Probable binary star system in the constellation Canes Venatici

5 Canum Venaticorum is a probable binary star system in the northern constellation of Canes Venatici, located about 376 light years from the Sun. It is visible to the naked eye as a faint, yellow-hued star with an apparent visual magnitude of +4.77. The system is moving closer to the Earth with a heliocentric radial velocity of −14 km/s.

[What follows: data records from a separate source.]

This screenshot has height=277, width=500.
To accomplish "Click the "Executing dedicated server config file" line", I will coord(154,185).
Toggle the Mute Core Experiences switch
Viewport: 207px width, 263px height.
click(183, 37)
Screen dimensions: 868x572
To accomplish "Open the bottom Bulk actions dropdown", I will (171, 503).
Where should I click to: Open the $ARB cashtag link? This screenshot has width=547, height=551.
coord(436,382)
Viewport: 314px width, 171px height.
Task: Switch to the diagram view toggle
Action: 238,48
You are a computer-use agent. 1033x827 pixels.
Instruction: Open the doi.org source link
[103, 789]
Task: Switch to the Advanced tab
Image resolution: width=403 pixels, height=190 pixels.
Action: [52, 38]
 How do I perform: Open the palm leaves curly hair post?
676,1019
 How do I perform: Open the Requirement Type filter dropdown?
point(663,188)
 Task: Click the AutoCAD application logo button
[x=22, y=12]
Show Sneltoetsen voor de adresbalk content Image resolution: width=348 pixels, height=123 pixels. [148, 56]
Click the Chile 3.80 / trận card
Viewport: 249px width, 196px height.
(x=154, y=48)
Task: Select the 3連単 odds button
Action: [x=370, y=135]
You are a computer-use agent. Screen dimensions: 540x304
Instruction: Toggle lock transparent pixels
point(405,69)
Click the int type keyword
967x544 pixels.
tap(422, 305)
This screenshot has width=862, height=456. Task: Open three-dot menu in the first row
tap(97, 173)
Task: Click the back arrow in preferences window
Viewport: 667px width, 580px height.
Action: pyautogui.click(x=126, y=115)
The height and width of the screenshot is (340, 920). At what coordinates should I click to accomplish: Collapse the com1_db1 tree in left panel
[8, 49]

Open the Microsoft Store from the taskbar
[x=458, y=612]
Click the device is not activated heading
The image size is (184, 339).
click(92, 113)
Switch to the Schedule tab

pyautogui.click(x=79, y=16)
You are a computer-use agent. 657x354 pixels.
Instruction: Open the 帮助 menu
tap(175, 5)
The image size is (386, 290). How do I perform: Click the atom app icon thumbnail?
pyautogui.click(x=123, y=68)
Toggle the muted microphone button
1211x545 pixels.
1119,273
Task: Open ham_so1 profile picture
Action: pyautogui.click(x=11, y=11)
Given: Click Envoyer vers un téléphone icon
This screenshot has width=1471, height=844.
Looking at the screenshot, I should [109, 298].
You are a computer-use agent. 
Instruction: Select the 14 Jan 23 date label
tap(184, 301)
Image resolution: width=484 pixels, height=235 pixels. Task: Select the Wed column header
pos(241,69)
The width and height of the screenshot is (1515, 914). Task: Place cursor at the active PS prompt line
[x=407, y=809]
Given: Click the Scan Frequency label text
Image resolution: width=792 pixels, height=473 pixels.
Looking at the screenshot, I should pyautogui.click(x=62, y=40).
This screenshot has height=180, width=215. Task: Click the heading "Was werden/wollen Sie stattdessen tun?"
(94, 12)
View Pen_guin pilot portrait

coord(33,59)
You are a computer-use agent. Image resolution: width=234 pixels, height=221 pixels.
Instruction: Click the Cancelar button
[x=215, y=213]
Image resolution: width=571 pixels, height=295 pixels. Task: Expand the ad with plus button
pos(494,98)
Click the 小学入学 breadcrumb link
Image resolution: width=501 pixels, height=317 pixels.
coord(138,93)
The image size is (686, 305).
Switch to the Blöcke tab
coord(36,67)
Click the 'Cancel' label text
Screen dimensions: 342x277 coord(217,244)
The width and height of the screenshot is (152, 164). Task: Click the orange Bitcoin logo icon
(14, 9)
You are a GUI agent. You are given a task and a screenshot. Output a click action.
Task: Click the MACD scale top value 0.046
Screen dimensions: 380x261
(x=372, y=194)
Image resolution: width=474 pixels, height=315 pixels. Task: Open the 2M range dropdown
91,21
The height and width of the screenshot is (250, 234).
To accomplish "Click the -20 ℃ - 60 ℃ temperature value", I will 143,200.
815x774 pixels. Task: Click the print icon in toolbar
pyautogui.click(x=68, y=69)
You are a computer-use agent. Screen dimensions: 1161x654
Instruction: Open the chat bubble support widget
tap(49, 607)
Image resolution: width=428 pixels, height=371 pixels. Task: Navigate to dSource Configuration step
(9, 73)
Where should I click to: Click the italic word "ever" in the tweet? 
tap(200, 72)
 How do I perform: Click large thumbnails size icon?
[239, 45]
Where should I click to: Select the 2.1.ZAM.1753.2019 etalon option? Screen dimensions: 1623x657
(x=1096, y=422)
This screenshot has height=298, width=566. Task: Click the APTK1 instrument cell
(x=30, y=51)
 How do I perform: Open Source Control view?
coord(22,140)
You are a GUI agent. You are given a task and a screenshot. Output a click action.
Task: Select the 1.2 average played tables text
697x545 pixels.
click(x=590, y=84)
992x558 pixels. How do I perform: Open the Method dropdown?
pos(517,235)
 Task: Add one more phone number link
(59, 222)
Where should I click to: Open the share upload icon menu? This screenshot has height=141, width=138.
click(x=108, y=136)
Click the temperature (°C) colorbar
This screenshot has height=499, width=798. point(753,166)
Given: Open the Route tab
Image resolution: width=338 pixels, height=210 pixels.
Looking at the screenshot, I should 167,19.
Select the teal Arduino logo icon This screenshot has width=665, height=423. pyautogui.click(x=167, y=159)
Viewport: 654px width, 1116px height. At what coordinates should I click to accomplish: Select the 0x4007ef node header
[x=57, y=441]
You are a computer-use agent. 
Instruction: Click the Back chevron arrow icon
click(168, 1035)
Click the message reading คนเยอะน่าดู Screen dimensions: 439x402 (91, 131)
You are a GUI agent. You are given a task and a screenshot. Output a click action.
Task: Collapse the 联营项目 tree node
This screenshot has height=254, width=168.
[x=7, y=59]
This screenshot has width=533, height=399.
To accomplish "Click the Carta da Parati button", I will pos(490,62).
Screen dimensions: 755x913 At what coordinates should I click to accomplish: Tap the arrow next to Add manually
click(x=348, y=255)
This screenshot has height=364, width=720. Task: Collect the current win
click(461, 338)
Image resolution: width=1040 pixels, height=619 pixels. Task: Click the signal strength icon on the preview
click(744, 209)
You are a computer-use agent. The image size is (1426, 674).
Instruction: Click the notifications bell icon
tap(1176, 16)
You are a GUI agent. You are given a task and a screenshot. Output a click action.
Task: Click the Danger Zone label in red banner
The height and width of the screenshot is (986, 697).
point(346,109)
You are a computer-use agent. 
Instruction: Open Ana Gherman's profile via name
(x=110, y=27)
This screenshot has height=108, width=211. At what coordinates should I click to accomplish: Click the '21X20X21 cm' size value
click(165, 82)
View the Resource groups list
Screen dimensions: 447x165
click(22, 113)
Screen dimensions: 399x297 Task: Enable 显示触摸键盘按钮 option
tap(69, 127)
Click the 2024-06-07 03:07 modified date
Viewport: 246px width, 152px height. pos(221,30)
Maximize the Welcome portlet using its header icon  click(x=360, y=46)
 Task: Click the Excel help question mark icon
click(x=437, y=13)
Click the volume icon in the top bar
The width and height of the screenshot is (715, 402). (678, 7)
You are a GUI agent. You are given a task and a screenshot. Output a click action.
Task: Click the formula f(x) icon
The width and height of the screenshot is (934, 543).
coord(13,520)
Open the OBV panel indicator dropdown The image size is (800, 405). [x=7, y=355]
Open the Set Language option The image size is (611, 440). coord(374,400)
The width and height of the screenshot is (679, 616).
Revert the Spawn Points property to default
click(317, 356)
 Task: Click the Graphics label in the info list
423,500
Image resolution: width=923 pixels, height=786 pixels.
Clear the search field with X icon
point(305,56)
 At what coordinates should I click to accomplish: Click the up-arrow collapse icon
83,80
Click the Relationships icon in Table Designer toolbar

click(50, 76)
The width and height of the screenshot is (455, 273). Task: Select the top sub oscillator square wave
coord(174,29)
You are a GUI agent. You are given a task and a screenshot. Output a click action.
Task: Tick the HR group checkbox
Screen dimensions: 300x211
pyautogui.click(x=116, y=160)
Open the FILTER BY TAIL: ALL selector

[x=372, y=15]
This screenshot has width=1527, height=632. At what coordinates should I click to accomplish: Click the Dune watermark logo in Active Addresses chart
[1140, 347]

The visible component is an evolved G-type giant star with a stellar classification of G7 III Ba0.3. The 'Ba0.3' suffix notation indicates this is a mild barium star, which means that the stellar atmosphere has been enhanced by s-process elements most likely provided by what is now an orbiting white dwarf companion. The primary is 530 million years old with 2.96 times the mass of the Sun and has expanded to about 12 times the Sun's radius. It is radiating 174 times the Sun's luminosity from its enlarged photosphere at an effective temperature of 5,098 K.

In Chinese astronomy, 5 Canum Venaticorum is called 相, Pinyin: Xiāng, meaning Prime Minister, because this star is marking itself and stand alone in Prime Minister asterism, Purple Forbidden enclosure mansion (see : Chinese constellation).